In RL, the data is not static but keeps growing due to new samples explored by the agent.
I would like to use
DataLoader for preparing/loading data from a replay buffer more efficiently. However, it seems that the concept of
DataLoader is not well designed for non-stationary data.
So, what would be the best way to extract/load/transform data from a large replay buffer efficiently?
Did you come up with a good solution? I am running into the same problem… The dataloader is usable if you set the number of workers to 0, but that defeats the actual usefulness of a dataloader.
At the moment I am just sampling from large tensors, so I do not have a good solution. I am thinking of using Ray and starting the batch collection process that way.
IterableDataset was introduced recently, which could be a good candidate for your use case.
I’m not deeply familiar with RL, but based on the descriptions in this topic, it seems the map-style datasets have some limitations in RL setups.
Thank you for your suggestion. As a rough overview of what we would need for RL is to sample from a growing dataset. For every batch, newly added samples in the dataset should be considered as well.
The problem I had with the regular map-style approach was that setting the number of workers to > 0 spawns new processes which seem to receive a deep copy of the sampler. The sampler that they received assumes the dataset size to be constant, which does not work for RL. I thought of somehow fixing this by writing my own sampler, but I do not know if this is going to work. Concretely, I get the error:
return iter(torch.randint(high=n, size=(self.num_samples,), dtype=torch.int64).tolist())

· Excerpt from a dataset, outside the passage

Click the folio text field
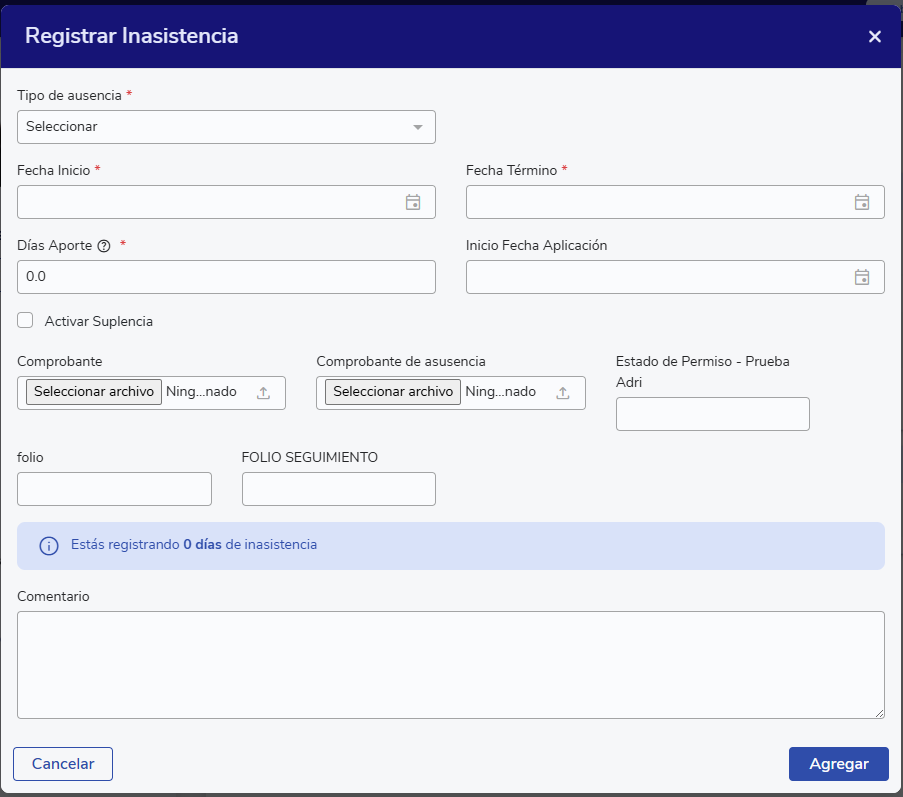 114,489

RuntimeError: invalid argument 2: max must be greater than min, but got: min = 0, max = 0 at /pytorch/aten/src/TH/generic/THTensorRandom.cpp:43
So the problem is that self.num_samples stays at 0. Is there a way to let the sampler update its self.num_samples? Or could a custom sampler maybe access the len method of the current dataset?
I also looked into the IterableDataset and do not yet quite see how it would be used for RL. It seems to me that the dataset that will be passed to the worker subprocesses will not update their length, but I haven’t tried it yet. I am thinking that maybe I could modify the iter method to return the actual length of the current dataset? But then the dataset would only return the indices and obviously I want it to return the states, actions etc and collate them…
Edit: Do not use this! I messed up. Because I did not specify the Dataset to be an IterableDataset, the iter method was not used. Instead it simply iterated over indices in the dataset instead of sampling random indices.
I still cannot find a way to make it efficiently run with a dataloader. Multiprocessing works, but is 8x slower with 2 workers and 16x slower with 8 workers.
@zer0ne @ptrblck I finally managed to get it working. One can use the standard Dataset (not the IterableDataset!) by implementing the methods:
def __getitem__(self, key):
# return single transition: state, action, reward, next_state, done
idx = random.randint(0, len(self) - 1)
Then we need to instantiate this class and create a dataloader based off it. The dataloader can then be used in this way:
out = next(self.iter)
self.iter = iter(self.dataloader)
out = next(self.iter)
This will work for any number of workers!
Of course a custom collate_fn needs to be passed into the Dataloader creation.
I am basically trying to do the same thing, with even more difficulty because I want the collated output to live on CUDA, which is tricky with multiprocessing according to the documentation.
Have you found a way to get this working by any chance?